**Records shown**
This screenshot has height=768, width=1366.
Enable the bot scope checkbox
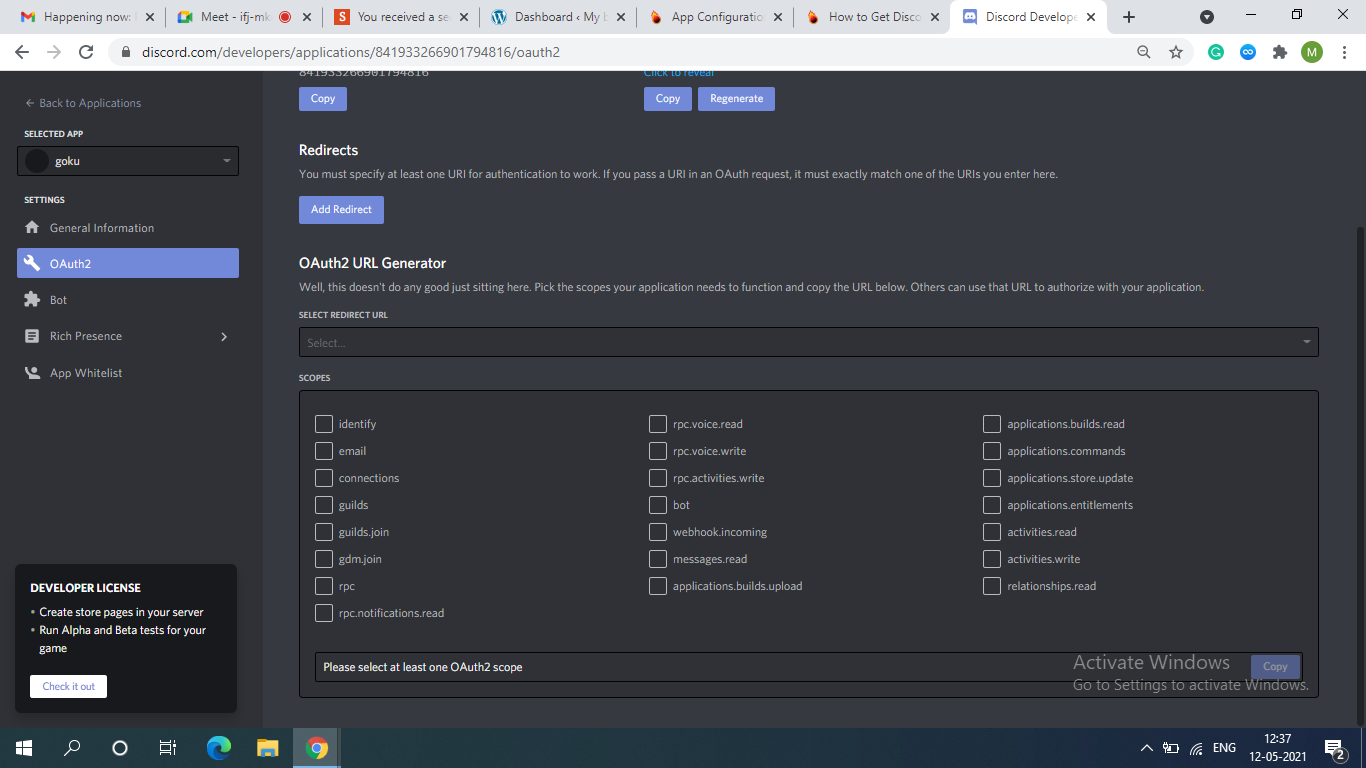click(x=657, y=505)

---

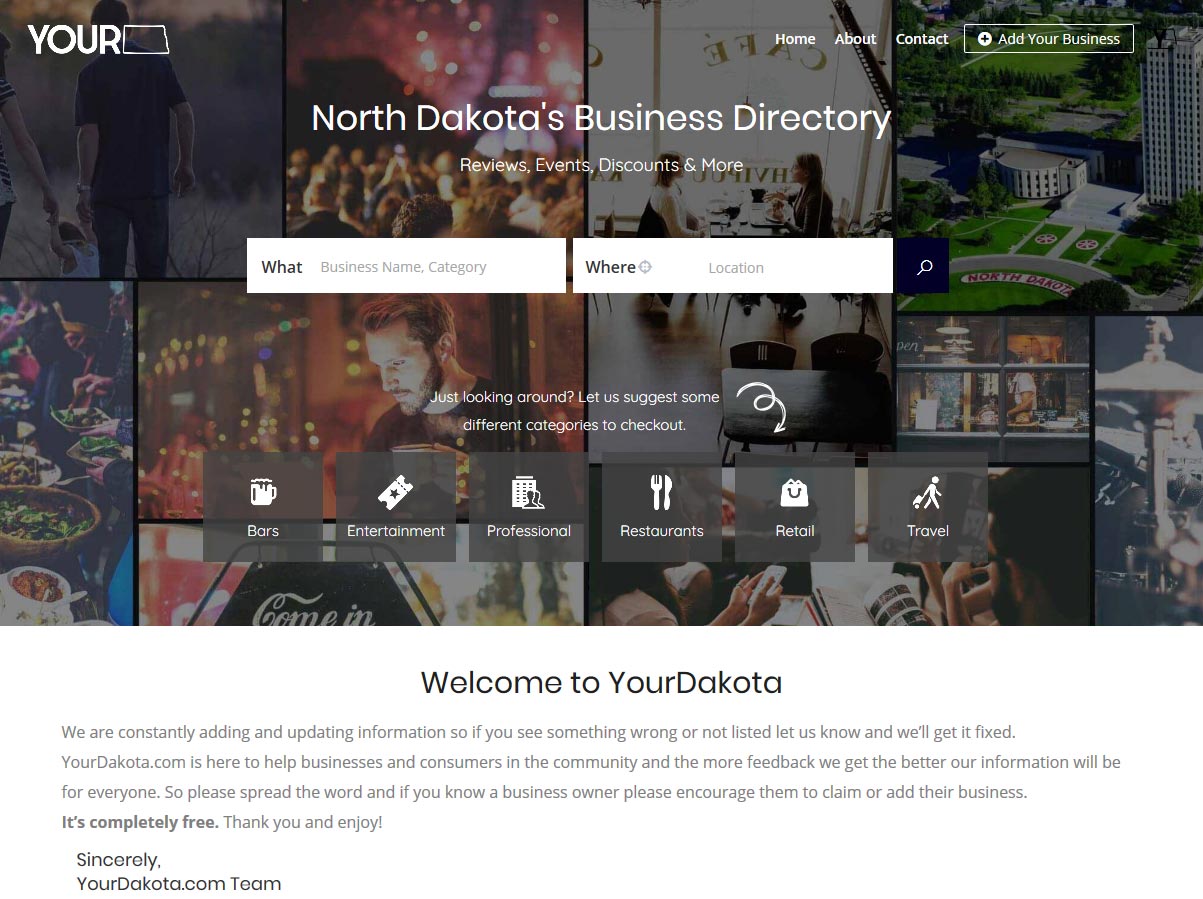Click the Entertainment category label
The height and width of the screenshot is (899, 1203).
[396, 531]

---

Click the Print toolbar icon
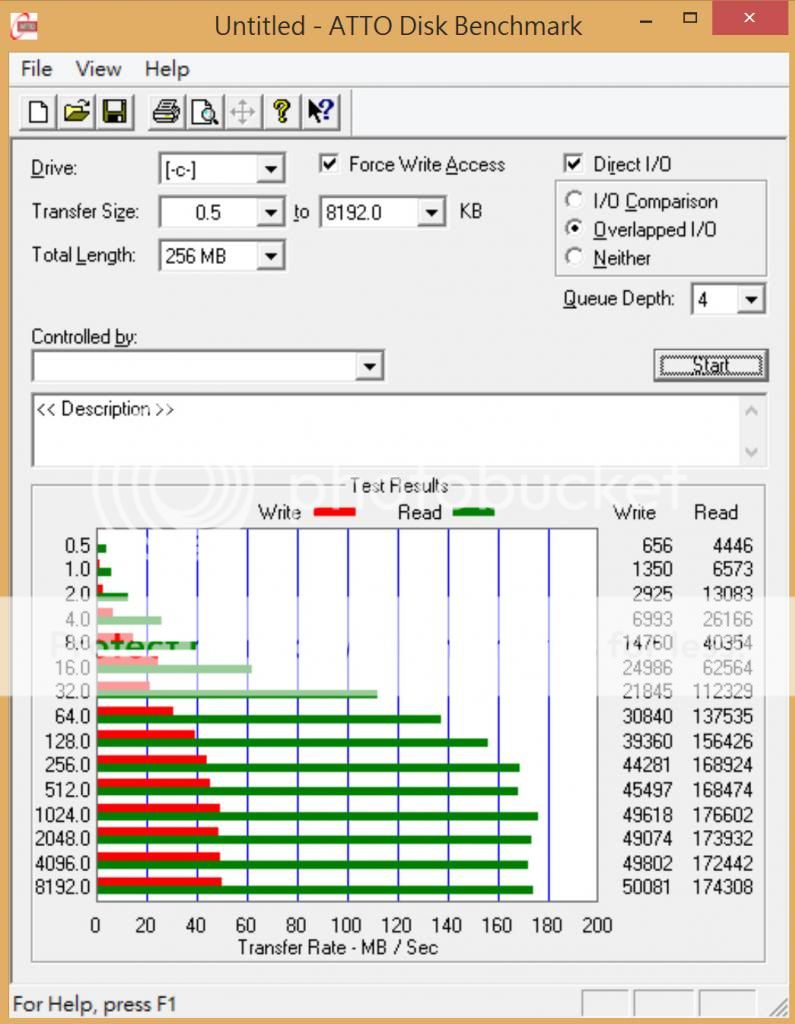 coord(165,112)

**Aim**
Rename "checkbox" to "toggle" in the items, starting with the line with "This screenshot has height=768, width=1366." and going on through the line with "click(x=657, y=505)". Write out only those lines, with nothing else changed and the pictures left out.

**Final result**
This screenshot has height=768, width=1366.
Enable the bot scope toggle
click(x=657, y=505)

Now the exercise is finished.